# [Supplied entries]
----------
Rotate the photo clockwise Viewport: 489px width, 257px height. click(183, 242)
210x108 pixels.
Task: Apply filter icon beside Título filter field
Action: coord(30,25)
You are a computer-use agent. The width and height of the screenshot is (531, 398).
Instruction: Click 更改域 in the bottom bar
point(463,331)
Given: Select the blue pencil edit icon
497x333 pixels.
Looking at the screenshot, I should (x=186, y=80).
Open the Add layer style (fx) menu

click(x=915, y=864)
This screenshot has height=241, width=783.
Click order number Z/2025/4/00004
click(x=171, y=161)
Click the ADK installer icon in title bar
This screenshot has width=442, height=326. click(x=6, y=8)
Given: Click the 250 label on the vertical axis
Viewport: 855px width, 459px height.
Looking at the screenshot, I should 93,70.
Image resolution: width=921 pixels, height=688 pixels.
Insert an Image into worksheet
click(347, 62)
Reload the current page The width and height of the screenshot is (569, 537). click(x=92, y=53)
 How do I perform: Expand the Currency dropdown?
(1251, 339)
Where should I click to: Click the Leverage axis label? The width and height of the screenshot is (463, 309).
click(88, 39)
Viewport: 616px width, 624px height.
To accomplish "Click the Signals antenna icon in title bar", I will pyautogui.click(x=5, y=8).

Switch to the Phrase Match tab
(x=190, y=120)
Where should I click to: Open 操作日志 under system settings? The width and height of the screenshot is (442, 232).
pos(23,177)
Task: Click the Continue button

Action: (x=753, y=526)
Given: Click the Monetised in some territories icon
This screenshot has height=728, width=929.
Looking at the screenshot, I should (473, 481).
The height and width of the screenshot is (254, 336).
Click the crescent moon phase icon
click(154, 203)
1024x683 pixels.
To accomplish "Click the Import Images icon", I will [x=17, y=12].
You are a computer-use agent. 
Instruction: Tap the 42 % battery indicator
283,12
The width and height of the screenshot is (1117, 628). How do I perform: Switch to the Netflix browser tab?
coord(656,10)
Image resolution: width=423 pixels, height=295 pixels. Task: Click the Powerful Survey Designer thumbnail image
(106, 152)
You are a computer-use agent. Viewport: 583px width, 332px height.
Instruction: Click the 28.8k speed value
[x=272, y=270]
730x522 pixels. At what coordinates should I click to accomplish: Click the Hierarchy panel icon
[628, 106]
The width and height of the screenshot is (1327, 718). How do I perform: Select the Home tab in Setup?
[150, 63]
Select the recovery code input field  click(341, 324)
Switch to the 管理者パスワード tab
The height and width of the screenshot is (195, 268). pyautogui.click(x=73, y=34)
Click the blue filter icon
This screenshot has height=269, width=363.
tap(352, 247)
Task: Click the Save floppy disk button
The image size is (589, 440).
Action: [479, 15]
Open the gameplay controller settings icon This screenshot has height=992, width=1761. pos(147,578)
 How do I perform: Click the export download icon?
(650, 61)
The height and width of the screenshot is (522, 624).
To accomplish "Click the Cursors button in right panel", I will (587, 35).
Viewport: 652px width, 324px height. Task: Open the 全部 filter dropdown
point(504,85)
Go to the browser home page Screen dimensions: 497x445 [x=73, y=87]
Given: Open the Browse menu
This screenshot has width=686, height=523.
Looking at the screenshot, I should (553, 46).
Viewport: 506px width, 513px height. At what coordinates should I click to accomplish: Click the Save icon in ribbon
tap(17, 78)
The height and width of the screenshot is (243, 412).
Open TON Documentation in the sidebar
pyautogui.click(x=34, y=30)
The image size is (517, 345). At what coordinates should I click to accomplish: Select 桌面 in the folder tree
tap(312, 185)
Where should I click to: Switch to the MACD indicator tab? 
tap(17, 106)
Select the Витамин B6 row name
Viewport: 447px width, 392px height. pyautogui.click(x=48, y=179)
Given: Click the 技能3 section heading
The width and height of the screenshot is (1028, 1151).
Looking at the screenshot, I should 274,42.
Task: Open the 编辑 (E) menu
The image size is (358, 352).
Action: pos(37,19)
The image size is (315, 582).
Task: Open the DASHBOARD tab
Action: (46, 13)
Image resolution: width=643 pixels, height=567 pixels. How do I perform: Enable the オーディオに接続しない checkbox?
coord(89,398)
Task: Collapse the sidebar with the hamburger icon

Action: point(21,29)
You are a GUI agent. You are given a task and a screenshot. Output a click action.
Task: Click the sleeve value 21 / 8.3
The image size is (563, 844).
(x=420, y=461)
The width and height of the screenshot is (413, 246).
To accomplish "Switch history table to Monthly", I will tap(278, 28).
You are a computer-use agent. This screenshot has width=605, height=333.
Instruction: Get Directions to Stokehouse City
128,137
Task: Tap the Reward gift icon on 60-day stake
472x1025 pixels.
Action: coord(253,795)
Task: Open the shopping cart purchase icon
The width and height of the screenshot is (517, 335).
----------
# [Problem requirements]
Reproduce exactly, and only, the part of the listing above that begins at the line with "Reload the current" and goes on through the line with "Select the recovery".

# [Solution to this exercise]
Reload the current page The width and height of the screenshot is (569, 537). click(x=92, y=53)
 How do I perform: Expand the Currency dropdown?
(1251, 339)
Where should I click to: Click the Leverage axis label? The width and height of the screenshot is (463, 309).
click(88, 39)
Viewport: 616px width, 624px height.
To accomplish "Click the Signals antenna icon in title bar", I will pyautogui.click(x=5, y=8).

Switch to the Phrase Match tab
(x=190, y=120)
Where should I click to: Open 操作日志 under system settings? The width and height of the screenshot is (442, 232).
pos(23,177)
Task: Click the Continue button

Action: (x=753, y=526)
Given: Click the Monetised in some territories icon
This screenshot has height=728, width=929.
Looking at the screenshot, I should (473, 481).
The height and width of the screenshot is (254, 336).
Click the crescent moon phase icon
click(154, 203)
1024x683 pixels.
To accomplish "Click the Import Images icon", I will [x=17, y=12].
You are a computer-use agent. 
Instruction: Tap the 42 % battery indicator
283,12
The width and height of the screenshot is (1117, 628). How do I perform: Switch to the Netflix browser tab?
coord(656,10)
Image resolution: width=423 pixels, height=295 pixels. Task: Click the Powerful Survey Designer thumbnail image
(106, 152)
You are a computer-use agent. Viewport: 583px width, 332px height.
Instruction: Click the 28.8k speed value
[x=272, y=270]
730x522 pixels. At what coordinates should I click to accomplish: Click the Hierarchy panel icon
[628, 106]
The width and height of the screenshot is (1327, 718). How do I perform: Select the Home tab in Setup?
[150, 63]
Select the recovery code input field  click(341, 324)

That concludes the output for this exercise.